Not really. But. I have an APU2 which runs two VMs that do practically nothing, although the box itself is used actively. The VMs consistently, and without warning, hang in a way which matches the description "nothing new can be execed" although I recall being able to log in on the console. I noticed shortly after I installed the VMs in around May but I haven't got very far diagnosing it because it's a low priority. However there is a common denominator: AMD cpu0 at mainbus0: apid 0 (boot processor) cpu0: AMD G-T40E Processor, 1000.02 MHz, 14-02-00 cpu0: FPU,VME,DE,PSE,TSC,MSR,PAE,MCE,CX8,APIC,SEP,MTRR,PGE,MCA,CMOV,PAT,PSE36,CFLUSH,MMX,FXSR,SSE,SSE2,HTT,SSE3,MWAIT,SSSE3,CX16,POPCNT,NXE,MMXX,FFXSR,PAGE1GB,RDTSCP,LONG,LAHF,CMPLEG,SVM,EAPICSP,AMCR8,ABM,SSE4A,MASSE,3DNOWP,IBS,SKINIT,ITSC cpu0: 32KB 64b/line 8-way D-cache, 32KB 64b/line 2-way I-cache cpu0: 512KB 64b/line 16-way L2 cache cpu0: smt 0, core 0, package 0 Times two. As you say the existing processes seem to work fine right up until sshd is nearly (but not quite?) ready to fork: . . . debug1: SSH2_MSG_EXT_INFO received debug1: kex_input_ext_info: server-sig-algs= debug1: kex_input_ext_info: publickey-hostbo...@openssh.com=<0> debug1: SSH2_MSG_SERVICE_ACCEPT received Ordinarily it would next attempt authentication. Does sshd fork and drop privileges to do that? I don't know if that could help or even if it's related, but it can be reproduced with confidence. I can poke the box or its VMs any way that could shake some data loose. Matthew
Re: Ryzen 9 (7x000) users: do you experience hangs?

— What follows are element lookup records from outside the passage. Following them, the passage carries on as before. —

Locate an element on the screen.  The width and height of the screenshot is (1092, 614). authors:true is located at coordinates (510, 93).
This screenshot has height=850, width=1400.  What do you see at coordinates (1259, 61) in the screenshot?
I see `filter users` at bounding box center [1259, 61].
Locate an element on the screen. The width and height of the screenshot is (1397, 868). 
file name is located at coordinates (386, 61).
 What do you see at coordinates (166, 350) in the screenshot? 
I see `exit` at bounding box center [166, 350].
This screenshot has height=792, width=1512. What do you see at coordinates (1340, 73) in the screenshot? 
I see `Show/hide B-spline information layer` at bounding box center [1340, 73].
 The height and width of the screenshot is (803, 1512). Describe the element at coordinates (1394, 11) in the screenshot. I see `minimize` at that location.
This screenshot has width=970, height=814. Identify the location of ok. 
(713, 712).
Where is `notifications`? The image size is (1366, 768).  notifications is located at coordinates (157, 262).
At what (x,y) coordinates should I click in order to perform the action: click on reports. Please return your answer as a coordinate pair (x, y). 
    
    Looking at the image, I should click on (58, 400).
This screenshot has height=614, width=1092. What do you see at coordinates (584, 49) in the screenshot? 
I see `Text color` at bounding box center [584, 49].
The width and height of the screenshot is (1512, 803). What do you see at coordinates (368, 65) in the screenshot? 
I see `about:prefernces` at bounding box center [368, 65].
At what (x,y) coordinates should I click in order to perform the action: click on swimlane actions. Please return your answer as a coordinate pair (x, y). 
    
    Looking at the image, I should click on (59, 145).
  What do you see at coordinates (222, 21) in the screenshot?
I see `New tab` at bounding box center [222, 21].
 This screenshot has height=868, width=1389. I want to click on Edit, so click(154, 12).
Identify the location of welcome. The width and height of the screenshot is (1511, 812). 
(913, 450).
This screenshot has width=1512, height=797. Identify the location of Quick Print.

On Tue, Jul 18, 2023 at 09:43:51AM +0100, Laurence Tratt wrote: > A small number of us with AMD Ryzen 9 (i.e. chips in the 7x000 range) > machines have been experiencing regular (often daily), or semi-regular > hangs, but without any obvious cause. > > What we don't know is if we're the unlucky few, or whether this might be a > wider issue. So, to see if there is some sort of pattern going on (e.g. are > certain motherboards / BIOSes correlated with hangs or not?), I'd like to > poll Ryzen 9 OpenBSD users. At a minimum we'd need to know: > > CPU model (e.g. "7900x") > Motherboard (e.g. "MSI PRO670-X") > Have you experienced crashes? (Yes/No) If "Yes": > what frequency (e.g. "daily/weekly/no obvious pattern")? > are there are obvious causes (e.g. "happens when I run program X")? > have you found any mitigations (e.g. "updated BIOS")? > Ideally a dmesg too > > We're as interested in Ryzen 9 users who aren't experiencing hangs as who > are! Please feel free to reply to the list, or to me individually, and I'll > collate the information and see if there are any patterns or not. > > > Laurie > -- > Personalhttps://tratt.net/laurie/ > Software Development Team https://soft-dev.org/ >https://github.com/ltratt https://twitter.com/laurencetratt > A bit of color commentary here... Laurie and I and a few other folks have been trying to debug the hangs that some people are seeing on these machines. He and I have identical hardware and he sees regular hangs, and I rarely see any (I think in the span of 7 months I've seen maybe 2 or 3 total). I've been using this machine in anger as a daily driver and I can't make it break and other people can't even make it a day without a hang. We've tried to debug the issue and narrow down what device(s) might be causing the problem, or what workload, etc, but nothing is pointing in any specific direction. We've also seen reports of "long slow death" crashes where existing processes continue to work for some time but nothing new can be execed, and eventually even the existing processes freeze. To me that sounds like a lock issue but it never happens on my machine and only infreqently elsewhere, so I can't really debug it. We'd like to know if others have similar machines and if they are stable or not. -ml
Ryzen 9 (7x000) users: do you experience hangs?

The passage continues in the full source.